What had a done to deserve it?

We landed on a typical smoggy morning in Beijing and as soon as we rejoined the ground our compulsive seatbelt companion whipped out his phone to obsessively check how many likes he had on his latest inane Instagram post. Katie and I were not particularly sad to part with him. We emerged, in the wrong Chinese city, resembling something that had been dragged through thorny undergrowth; and we still had another flight to go. We went through our domestic security check in a hazy delirium of fatigue, trudging our belongings to yet another gate. “When you fly Scandinavian” Katie monotonously repeated. It seemed they called for everyone but us to board the plane first: First Class, Business Class, families with small children, the elderly, people with pets, people with an arthritic knee, and people with neck rolls. Our fellow forsaken simply hovered, waiting to charge through. We were finally allowed on by the surly attendants only to find that, in typical Chinese flying etiquette, a couple of nonplussed passengers had taken our seats. The onerous process of getting them to move ensued, and we now had the language barrier to reckon with.

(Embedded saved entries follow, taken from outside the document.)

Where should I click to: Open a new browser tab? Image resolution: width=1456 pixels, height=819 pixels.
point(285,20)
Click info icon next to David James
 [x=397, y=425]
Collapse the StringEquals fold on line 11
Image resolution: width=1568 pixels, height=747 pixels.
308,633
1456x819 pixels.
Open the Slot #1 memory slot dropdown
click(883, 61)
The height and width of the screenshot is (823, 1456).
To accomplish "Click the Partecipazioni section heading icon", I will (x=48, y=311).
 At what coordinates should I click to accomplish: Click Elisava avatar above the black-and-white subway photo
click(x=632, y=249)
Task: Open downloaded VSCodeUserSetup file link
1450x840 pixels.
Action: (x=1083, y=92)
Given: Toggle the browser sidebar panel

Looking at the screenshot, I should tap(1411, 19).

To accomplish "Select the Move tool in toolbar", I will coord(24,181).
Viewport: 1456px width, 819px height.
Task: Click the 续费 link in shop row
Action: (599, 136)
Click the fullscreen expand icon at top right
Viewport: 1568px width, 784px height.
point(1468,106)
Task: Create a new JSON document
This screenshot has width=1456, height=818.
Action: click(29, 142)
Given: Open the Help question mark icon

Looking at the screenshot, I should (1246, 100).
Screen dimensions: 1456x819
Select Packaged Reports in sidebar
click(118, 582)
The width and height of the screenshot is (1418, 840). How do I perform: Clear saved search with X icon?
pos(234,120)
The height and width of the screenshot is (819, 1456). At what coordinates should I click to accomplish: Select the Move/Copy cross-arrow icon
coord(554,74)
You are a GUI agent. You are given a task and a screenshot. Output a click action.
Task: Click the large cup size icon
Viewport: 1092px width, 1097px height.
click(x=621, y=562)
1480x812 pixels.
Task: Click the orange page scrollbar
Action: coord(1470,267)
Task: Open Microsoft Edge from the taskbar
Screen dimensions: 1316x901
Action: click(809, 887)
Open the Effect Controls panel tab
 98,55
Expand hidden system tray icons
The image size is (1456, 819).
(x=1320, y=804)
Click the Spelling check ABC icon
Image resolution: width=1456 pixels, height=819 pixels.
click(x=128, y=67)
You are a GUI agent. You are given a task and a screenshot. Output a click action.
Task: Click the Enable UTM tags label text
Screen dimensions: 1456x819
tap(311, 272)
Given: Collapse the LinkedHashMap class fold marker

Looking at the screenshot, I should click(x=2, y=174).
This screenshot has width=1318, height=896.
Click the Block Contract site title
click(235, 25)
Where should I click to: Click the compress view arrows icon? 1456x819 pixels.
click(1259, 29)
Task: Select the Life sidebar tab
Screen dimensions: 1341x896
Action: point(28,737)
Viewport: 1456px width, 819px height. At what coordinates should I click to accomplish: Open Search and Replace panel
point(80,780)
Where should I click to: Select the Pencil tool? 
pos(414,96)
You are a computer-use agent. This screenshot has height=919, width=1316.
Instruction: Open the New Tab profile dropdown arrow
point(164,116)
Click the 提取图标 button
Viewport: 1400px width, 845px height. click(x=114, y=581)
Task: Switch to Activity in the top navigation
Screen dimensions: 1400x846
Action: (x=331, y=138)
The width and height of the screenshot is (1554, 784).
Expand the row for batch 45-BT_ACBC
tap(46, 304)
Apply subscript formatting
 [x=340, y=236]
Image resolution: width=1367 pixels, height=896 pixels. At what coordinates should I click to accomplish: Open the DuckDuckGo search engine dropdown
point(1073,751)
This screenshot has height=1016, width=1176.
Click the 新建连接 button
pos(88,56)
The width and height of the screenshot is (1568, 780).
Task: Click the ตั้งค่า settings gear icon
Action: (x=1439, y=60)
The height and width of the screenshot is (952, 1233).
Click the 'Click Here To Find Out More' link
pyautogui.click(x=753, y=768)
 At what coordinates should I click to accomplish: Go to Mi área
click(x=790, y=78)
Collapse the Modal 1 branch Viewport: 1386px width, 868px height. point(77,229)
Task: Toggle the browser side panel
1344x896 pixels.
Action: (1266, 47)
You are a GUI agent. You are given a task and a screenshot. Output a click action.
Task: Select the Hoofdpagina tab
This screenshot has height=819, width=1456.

The flight was mercifully the shortest, especially considering it was the one most lacking the basic amenities of personal space and clean air. We finally landed in Shanghai – the odyssey was over. We began to look forward to seeing the family, showering and being able to stretch as far as our limbs permitted on a horizontal piece of furniture. When we landed for the third time in two days all the other passengers began clapping furiously. Such an irritating habit should only be permissible in a situation reminiscent of Airplane!, where a passenger has to land the aircraft. Once the round of applause had ceased, everybody was instantly on their feet, searching for space for themselves and their luggage to assume in the aisles. The flight attendants tried in vain to seat everyone again, but the majority of the passengers insisted on standing in the aisles for fifteen minutes while we taxied and waited for the plane door to open. Katie and I sat staring at the mayhem.

You would think, like we did, that this must be the end of our strife. However, just as we had missed a connection, so had our luggage; we left Baggage Claim with no clothes other than the ones on our backs. Katie and I emerged into Pudong Arrivals a shadow of the people who had walked into Heathrow Departures. It seemed we had reverted back to a primal state, consumed with hunger, fatigue and chronic irritation. We found no waiting family members at the arrival gate, so took a seat and waited once more.